A la vez, dialoga con cuentos anteriores. Es decir, existe una revisión interna de su escritura. La reescritura dota a los cuentos de una unidad. En el primer cuento de Los desterrados, leemos líneas pertenecientes a su libro Anaconda de 1921: “Como una serpiente muy joven, Anaconda abrió curiosamente los ojos al día de Misiones, en un confuso y casi desvanecido recuerdo de su primera juventud” (Quiroga, 1956, p. 19). Abundan ejemplos de esta índole. El diálogo con su escritura interna la leemos, también, en “La cámara oscura” cuando se refiere al cuento “Tacuara-Mansión”: “Ya conté en la historia del medio litro de alcohol carburado que bebieron don Juan Brown y su socio Rivet, el incidente de naipes en que actuó el juez de paz” (Quiroga, 1956, p. 90). A su vez, en “Tacuara-Mansión” existen menciones anticipándose a lo que luego sucederá en “Los destiladores de naranja”: “Ya volveremos sobre esta fase suya” (Quiroga, 1956, p. 59), refiriéndose al mecánico manco, Luisser, que se ocupaba de la destilación de hojas de naranjo; y también, a modo de anticipación y revisión interna, leemos: “Concluida esta empresa con la catástrofe de que damos cuenta en otro relato […]” (Quiroga, 1956, p. 61).

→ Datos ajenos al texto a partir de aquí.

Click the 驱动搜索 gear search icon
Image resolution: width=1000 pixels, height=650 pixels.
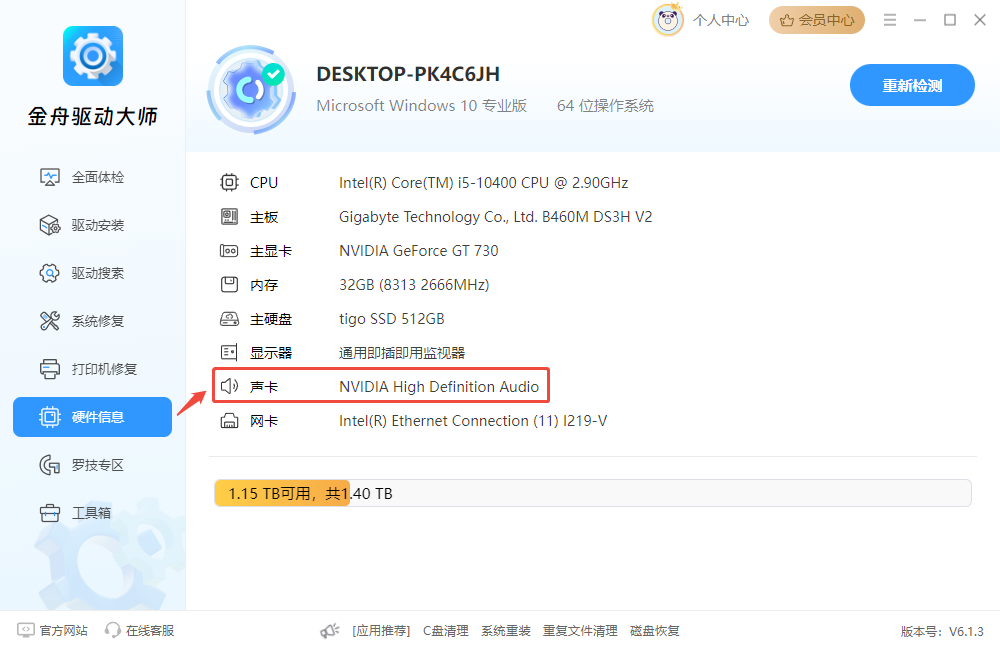point(50,273)
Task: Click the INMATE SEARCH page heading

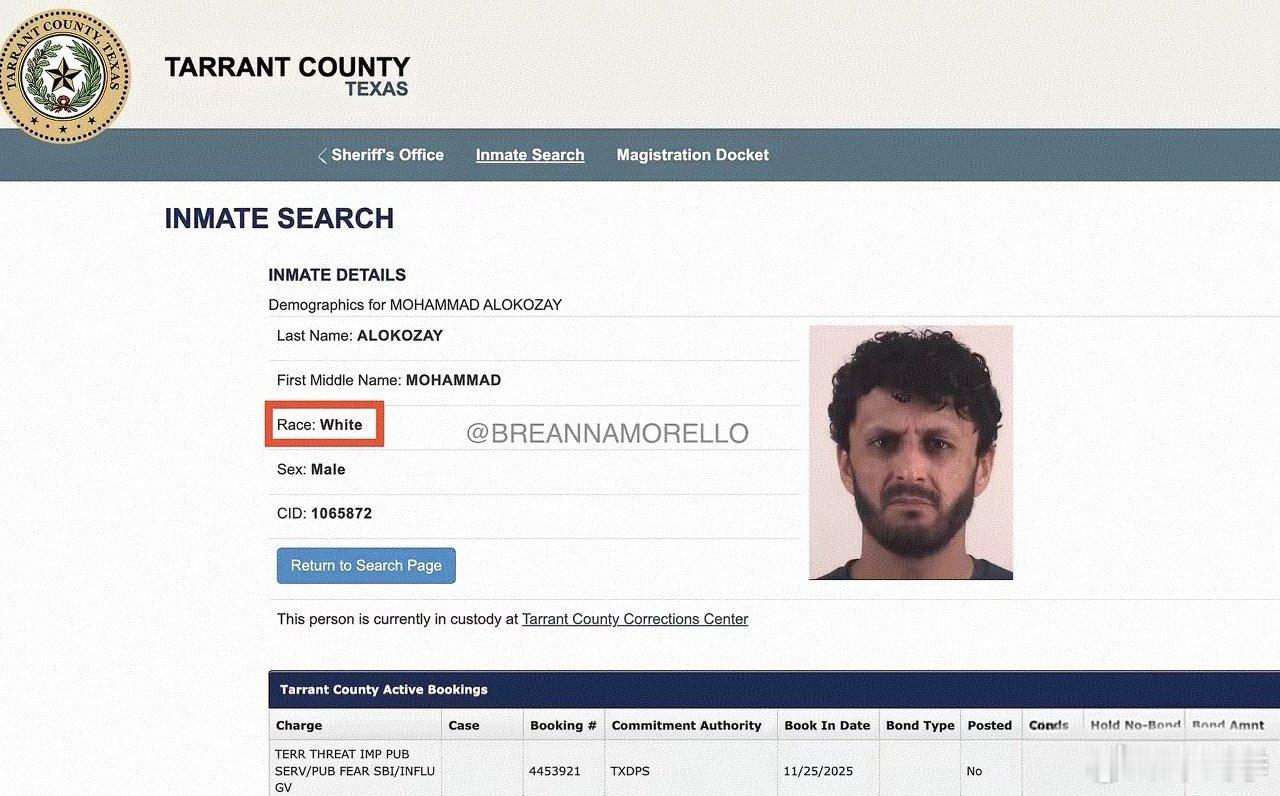Action: point(279,218)
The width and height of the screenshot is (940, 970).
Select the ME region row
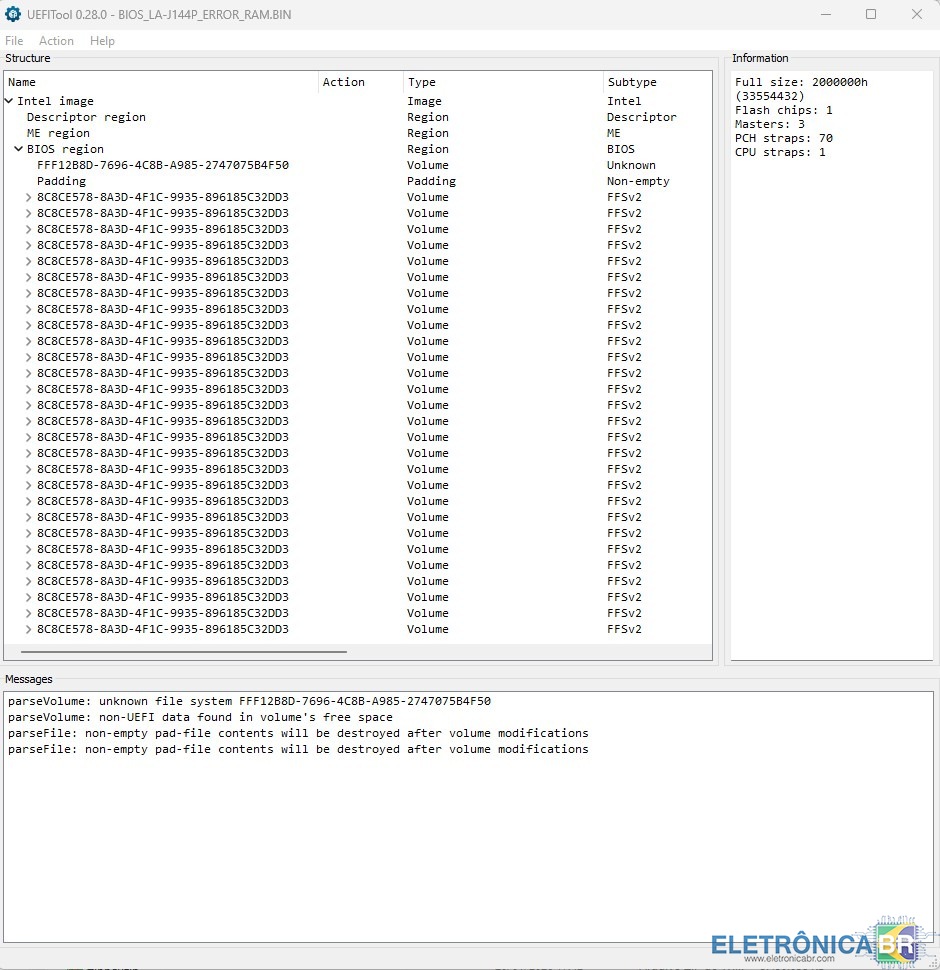(58, 133)
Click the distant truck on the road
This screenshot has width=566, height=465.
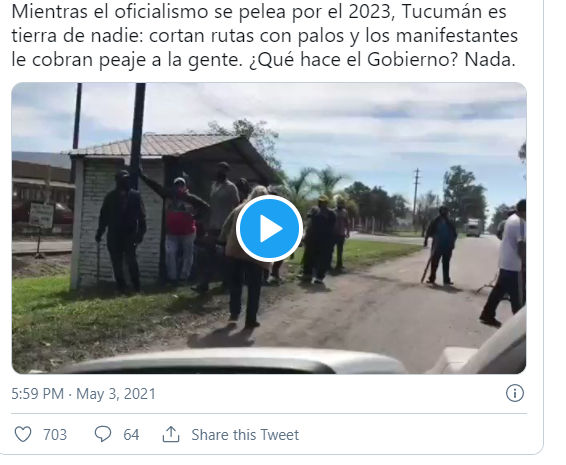(x=473, y=227)
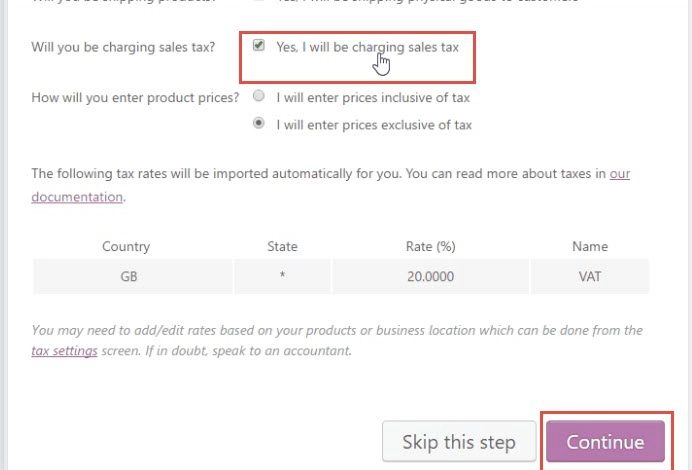Viewport: 692px width, 470px height.
Task: Open the 'documentation' link about taxes
Action: (77, 197)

El narrador testigo se presenta como uno más de los personajes, se convierte en un relator de lo que acontece. La construcción de los personajes se logra a través de un detalle significativo. Se edifica, de esta manera, microrrelatos incrustados a la historia principal. Los episodios que Van-Houten cuenta escapándose de la muerte son muestra de ello. Y en “Los desterrados”, cuando se cuenta la historia de Tirafogo, por ejemplo, el narrador testigo menciona al personaje del microrrelato anterior, Joao Pedro:
En la época en que yo llegué allá, solíamos hallar al paso a un negro muy viejo y flaquísimo, que caminaba con dificultad y saludaba siempre con un trémulo “Bon día, patrón”, quitándose humildemente el sombrero ante cualquiera.
Era Joao Pedro. (Quiroga, 1956, p. 40)
En “El hombre muerto”, por otro lado, se construye un protagonismo del machete. Existe una elipsis del momento en que se clava el machete. Se produce una ambigüedad entre el tiempo psicológico y el tiempo cronológico. Hay un ritmo parco en la prosa mediante anáforas que aluden a la muerte: “La muerte”; “Va a morir. Fría, fatal e indudablemente va a morir”; “Muerto; “¡Muerto!”; “Hace dos minutos: se muere”.
Las ambivalencias entre vida/muerte, hombre/naturaleza, los espacios fronterizos e imaginarios y la construcción de personajes como antipioneros que discuten la identidad nacional elaboran en Los desterrados una literatura situada producto de la imagen misionera.
Referencias bibliográficas
Quiroga, H. (1956). Los desterrados. Buenos Aires: Losada.